Named one of the 30 most anticipated books of 2026 by Foreign Policy, The Criminal State offers a gripping account of how law has confronted the most radical forms of state violence. Beautifully written, broad in scope, and bracingly original, it weaves history with political thought to trace the shifting legal response to state aggression and atrocities, from Leopold’s rule over the Congo to Putin’s war in Ukraine.
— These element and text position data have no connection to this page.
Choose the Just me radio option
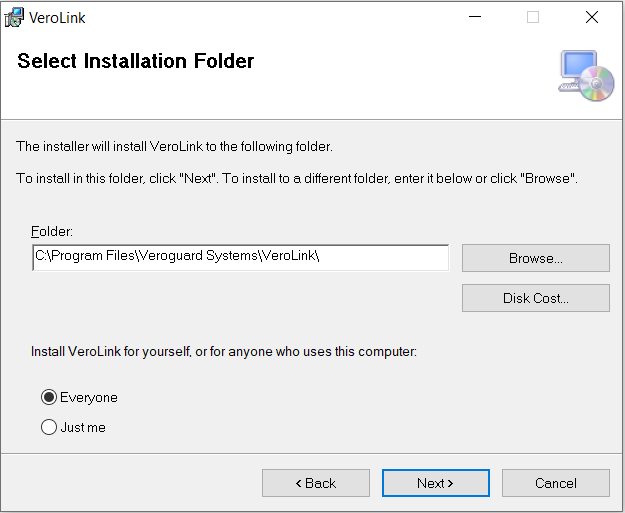Viewport: 625px width, 513px height. tap(49, 428)
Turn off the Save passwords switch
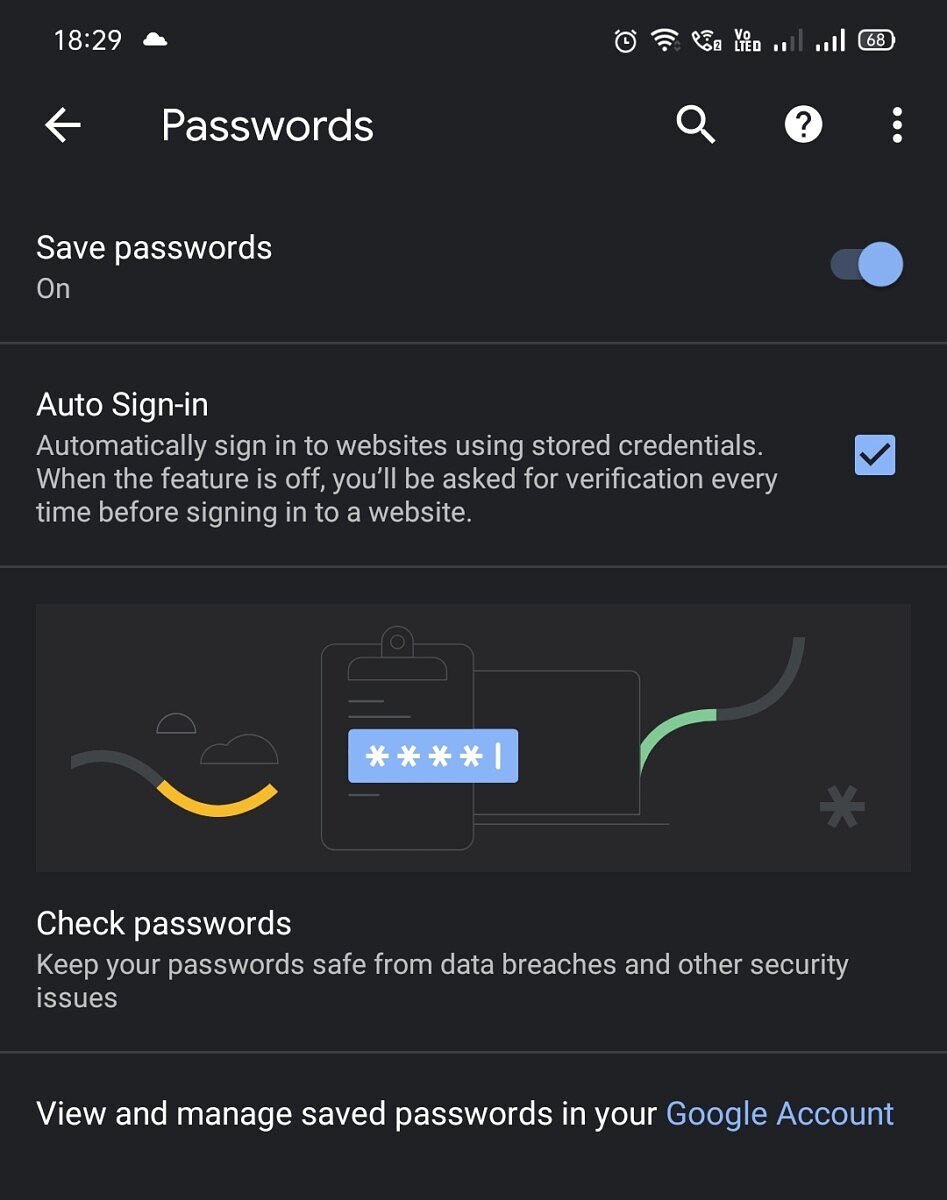The image size is (947, 1200). coord(868,265)
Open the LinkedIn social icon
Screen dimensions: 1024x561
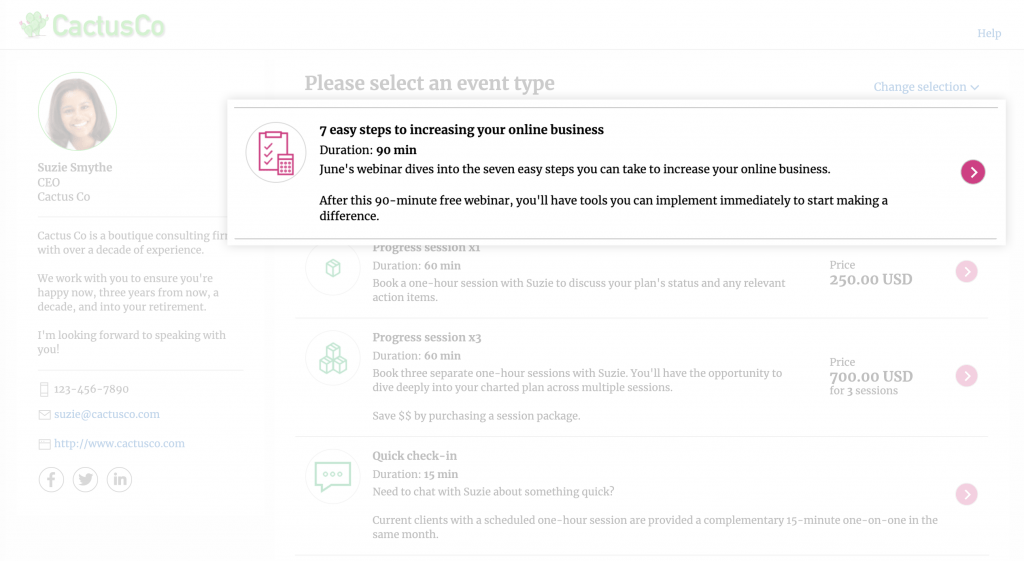click(120, 480)
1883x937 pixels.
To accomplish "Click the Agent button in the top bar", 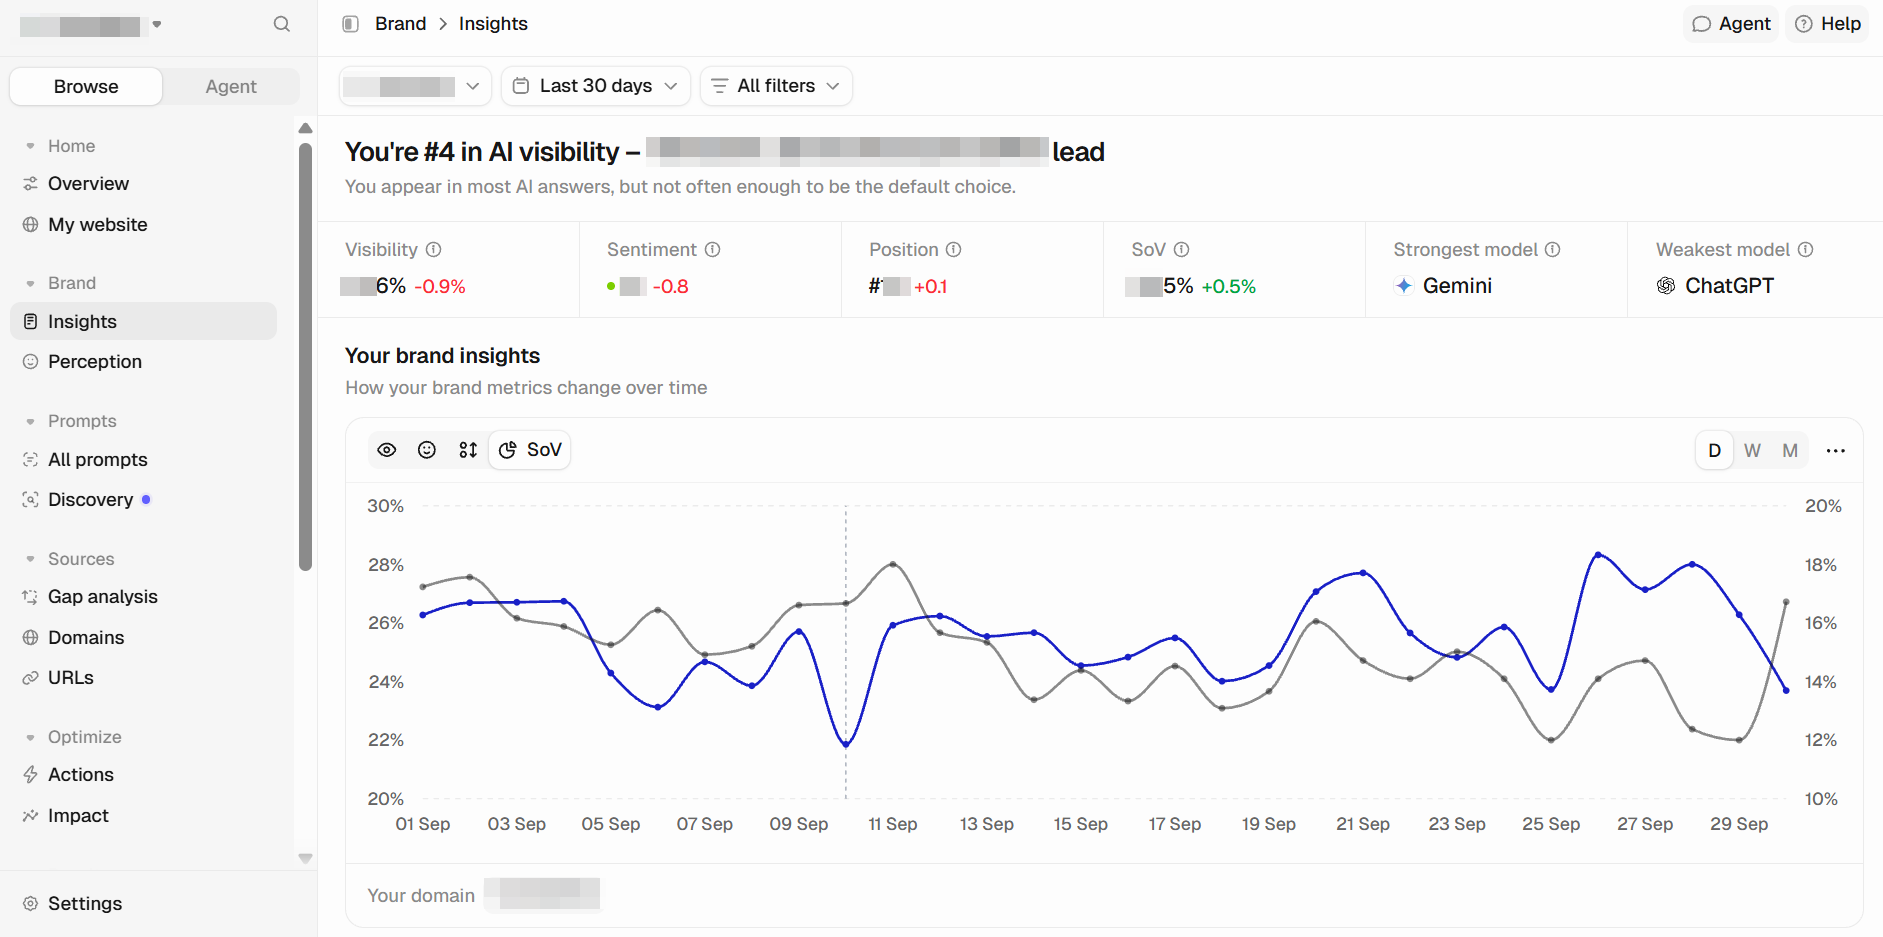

At its heart is Lawrence Douglas’s fresh interpretation of the law’s reckoning with Nazi aggression and atrocity. He shows how the Nuremberg trials challenged centuries of thought—rooted in Hobbes and other canonical thinkers—that shielded sovereigns from legal scrutiny. Yet Nuremberg’s bid to frame aggression as the cornerstone of a new order of international criminal law largely failed, giving way to a system now centrally concerned with crimes against humanity and genocide—while leaving unresolved the legality and effectiveness of using force to stop the worst violations of human rights.

Providing rare historical perspective on the dilemmas facing international courts, The Criminal State is a sweeping, provocative history of the struggle to bring perpetrators of state violence to justice.

Lawrence Douglas is the James J. Grosfeld Professor of Law, Jurisprudence, and Social Thought at Amherst College. His many books include The Right Wrong Man (Princeton) and The Memory of Judgment. His writing has appeared in leading publications such as Harper’s, The Wall Street Journal, and The Economist. He is a regular contributor to The Times Literary Supplement and The Guardian.

Douglas will be in conversation with Stephen I. Vladeck, a professor of law at the Georgetown University Law Center, and is a nationally recognized expert on the federal courts; the Supreme Court; national security law; and military justice.